Nabu kritisiert geplante Spreestraßen-Vollendung


von Tageblatt-Redaktion

Nabu kritisiert geplante Spreestraßen-Vollendung
Foto: Nabu | ideengrün | Markus Pichlmaier

Spreewitz. „Sensible Spreeaue darf nicht für Brückenbau geopfert werden“, sagt die Weißwasseraner Ortsgruppe des Naturschutzbundes Nabu mit Bezug auf den Spree-Abschnitt zwischen Spreewitz und Zerre. Dieses Bild hat sie mit einer entsprechenden Erklärung mitgeschickt, die sich in eine lange Reihe von Diskussionen zum Weiterbau der sogenannten Spreestraße einreiht.

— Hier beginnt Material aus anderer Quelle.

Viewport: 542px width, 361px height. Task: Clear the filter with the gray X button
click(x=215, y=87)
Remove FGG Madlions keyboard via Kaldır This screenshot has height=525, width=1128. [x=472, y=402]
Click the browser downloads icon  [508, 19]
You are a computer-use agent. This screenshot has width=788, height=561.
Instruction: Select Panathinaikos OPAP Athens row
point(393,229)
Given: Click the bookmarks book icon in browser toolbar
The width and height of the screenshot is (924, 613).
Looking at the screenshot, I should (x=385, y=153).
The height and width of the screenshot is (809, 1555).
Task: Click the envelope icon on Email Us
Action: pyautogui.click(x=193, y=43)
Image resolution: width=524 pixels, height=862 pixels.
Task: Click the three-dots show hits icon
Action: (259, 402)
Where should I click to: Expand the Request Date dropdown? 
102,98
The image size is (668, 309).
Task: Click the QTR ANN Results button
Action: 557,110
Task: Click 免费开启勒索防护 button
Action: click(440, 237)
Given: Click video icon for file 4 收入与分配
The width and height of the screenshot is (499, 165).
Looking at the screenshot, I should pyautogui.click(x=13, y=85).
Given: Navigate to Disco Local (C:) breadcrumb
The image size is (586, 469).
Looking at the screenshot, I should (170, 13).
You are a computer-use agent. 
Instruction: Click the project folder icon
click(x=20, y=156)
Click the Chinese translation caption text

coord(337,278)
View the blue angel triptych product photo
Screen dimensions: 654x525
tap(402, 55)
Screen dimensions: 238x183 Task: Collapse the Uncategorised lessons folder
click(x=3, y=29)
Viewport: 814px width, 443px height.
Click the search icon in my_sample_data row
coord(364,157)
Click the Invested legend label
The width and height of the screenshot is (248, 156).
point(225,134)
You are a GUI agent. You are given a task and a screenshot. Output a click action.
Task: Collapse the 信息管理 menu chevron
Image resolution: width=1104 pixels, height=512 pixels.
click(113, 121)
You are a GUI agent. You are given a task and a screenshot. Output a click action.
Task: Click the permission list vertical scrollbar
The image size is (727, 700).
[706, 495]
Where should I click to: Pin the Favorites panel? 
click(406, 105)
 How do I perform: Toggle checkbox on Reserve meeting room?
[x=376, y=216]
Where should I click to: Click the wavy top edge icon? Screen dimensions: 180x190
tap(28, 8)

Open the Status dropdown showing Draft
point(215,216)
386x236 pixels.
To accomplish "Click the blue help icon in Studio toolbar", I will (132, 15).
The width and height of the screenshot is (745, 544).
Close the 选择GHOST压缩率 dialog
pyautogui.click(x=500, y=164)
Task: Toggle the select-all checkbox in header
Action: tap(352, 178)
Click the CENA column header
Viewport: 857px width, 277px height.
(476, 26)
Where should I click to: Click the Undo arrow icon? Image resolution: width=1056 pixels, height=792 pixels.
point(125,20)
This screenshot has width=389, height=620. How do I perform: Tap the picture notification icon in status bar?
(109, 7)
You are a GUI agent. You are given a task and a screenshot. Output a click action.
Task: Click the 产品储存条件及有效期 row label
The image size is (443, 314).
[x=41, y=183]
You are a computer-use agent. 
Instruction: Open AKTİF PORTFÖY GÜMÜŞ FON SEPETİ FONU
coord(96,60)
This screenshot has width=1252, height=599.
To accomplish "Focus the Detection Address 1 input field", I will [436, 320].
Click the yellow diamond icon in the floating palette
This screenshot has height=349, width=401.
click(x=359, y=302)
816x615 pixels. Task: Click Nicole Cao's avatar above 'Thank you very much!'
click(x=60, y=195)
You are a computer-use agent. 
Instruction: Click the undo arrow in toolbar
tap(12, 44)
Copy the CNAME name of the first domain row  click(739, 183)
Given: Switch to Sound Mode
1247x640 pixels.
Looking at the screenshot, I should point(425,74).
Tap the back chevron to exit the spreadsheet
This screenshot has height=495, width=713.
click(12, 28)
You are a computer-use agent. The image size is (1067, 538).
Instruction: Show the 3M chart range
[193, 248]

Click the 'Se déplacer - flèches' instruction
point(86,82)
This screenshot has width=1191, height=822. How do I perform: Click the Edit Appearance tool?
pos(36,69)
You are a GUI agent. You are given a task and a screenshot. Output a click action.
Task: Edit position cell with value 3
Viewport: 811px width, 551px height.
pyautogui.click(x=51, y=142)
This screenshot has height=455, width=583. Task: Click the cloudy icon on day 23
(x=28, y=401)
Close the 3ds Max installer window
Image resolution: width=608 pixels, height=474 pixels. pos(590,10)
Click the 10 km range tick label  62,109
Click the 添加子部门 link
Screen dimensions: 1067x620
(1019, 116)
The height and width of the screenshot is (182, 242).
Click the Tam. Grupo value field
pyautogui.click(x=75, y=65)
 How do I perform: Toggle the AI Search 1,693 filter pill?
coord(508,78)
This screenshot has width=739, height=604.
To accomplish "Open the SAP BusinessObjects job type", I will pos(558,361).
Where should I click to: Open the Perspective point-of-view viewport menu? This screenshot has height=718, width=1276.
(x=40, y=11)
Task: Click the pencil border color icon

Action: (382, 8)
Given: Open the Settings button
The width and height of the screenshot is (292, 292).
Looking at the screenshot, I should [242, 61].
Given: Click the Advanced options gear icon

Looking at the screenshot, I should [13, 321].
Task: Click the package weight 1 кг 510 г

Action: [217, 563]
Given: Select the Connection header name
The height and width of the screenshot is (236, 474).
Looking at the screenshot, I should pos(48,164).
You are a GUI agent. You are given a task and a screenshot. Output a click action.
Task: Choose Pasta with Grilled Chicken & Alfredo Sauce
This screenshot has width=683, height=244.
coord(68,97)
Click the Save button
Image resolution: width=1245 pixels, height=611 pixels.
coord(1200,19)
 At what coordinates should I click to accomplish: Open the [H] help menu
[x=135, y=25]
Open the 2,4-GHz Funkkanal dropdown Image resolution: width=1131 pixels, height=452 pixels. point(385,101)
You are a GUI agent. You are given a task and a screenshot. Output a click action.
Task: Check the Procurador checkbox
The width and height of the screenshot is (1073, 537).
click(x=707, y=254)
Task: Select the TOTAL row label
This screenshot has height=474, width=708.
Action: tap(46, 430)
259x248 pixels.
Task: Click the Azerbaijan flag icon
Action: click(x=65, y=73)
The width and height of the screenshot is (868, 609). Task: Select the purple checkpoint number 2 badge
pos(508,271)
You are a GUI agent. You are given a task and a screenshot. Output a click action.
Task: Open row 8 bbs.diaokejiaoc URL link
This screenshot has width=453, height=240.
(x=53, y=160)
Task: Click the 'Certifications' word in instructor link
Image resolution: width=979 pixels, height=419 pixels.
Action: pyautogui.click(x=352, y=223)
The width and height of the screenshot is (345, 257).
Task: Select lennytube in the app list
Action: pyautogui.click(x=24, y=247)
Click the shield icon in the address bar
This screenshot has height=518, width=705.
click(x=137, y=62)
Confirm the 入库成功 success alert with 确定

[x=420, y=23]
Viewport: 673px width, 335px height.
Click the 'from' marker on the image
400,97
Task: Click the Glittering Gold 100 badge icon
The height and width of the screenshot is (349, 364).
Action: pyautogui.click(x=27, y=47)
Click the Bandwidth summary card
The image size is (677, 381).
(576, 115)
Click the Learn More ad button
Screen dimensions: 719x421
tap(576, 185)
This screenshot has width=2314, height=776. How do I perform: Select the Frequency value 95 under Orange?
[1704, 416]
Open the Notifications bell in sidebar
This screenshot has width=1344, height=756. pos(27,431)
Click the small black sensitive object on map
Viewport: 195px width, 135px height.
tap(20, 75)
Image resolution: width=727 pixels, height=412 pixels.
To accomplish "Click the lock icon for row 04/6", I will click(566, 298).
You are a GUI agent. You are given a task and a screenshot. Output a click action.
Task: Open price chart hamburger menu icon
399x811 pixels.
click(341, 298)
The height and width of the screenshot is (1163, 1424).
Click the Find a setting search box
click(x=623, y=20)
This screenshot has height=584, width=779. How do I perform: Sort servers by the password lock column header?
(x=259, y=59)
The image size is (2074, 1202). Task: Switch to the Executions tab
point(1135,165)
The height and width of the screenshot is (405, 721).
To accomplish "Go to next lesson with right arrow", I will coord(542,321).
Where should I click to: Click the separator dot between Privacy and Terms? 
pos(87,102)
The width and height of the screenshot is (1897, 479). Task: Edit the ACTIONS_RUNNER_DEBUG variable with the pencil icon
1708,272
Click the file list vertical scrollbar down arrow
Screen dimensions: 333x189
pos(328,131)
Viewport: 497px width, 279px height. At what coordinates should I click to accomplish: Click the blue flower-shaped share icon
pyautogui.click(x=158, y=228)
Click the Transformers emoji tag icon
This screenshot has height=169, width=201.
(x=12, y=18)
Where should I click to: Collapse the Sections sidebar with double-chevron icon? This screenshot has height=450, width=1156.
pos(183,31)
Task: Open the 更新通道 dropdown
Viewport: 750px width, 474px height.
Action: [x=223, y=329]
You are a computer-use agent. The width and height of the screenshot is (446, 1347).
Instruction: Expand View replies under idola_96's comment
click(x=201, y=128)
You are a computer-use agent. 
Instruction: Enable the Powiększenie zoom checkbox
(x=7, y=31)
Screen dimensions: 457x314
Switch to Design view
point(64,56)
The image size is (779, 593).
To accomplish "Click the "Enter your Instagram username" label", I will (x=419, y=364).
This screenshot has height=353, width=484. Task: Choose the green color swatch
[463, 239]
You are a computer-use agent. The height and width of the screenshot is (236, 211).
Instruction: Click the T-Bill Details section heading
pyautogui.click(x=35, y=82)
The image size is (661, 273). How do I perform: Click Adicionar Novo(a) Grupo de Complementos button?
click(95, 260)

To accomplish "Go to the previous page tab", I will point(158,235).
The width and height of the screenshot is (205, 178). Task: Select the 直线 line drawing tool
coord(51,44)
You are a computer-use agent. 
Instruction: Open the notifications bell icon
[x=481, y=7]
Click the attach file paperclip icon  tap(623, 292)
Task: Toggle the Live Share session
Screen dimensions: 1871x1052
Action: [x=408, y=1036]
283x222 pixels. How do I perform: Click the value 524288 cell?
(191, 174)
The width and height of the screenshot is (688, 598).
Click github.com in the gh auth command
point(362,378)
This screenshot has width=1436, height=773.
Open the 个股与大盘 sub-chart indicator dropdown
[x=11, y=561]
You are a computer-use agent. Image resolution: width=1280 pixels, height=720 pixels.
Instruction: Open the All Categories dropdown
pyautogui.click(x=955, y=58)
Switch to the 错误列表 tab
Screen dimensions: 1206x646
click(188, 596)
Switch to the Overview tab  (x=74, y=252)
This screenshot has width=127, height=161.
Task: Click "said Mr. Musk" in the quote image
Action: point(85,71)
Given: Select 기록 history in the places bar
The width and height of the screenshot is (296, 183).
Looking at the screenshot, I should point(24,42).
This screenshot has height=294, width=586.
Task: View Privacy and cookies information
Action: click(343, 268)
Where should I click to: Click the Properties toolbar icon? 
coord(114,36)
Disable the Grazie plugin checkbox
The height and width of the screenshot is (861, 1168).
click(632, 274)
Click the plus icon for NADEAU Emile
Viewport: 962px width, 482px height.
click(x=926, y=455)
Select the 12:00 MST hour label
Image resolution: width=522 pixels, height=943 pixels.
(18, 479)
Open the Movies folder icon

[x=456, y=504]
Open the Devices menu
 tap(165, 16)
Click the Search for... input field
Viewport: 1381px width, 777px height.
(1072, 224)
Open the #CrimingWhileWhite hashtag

Während jüngst im Spreetaler Gemeinderat der Ärger groß war, dass das Planfeststellungsverfahren für die Straße zwischen Neustadt/Spree und Spreewitzer Kreisel nicht zum Schluss zu kommen scheint, wiederholt der Nabu früher schon geäußerte Einwände anderer Umweltschützer: Landschaft, Flora und Fauna würden zu stark in Mitleidenschaft gezogen.

Insbesondere entzündet sich die Kritik an der Brücke, die im Zuge des Straßenverlaufs gebaut werden soll. Der Nabu sagt, man möge lieber die marode, nur eingeschränkt befahrbare Spree-Brücke in Spreewitz sanieren. Und für den Lastverkehr zwischen Schwarze Pumpe und Boxberg stehe ja eine gut ausgebaute, zweigleisige sowie elektrifizierte Bahnstrecke zur Verfügung. (red)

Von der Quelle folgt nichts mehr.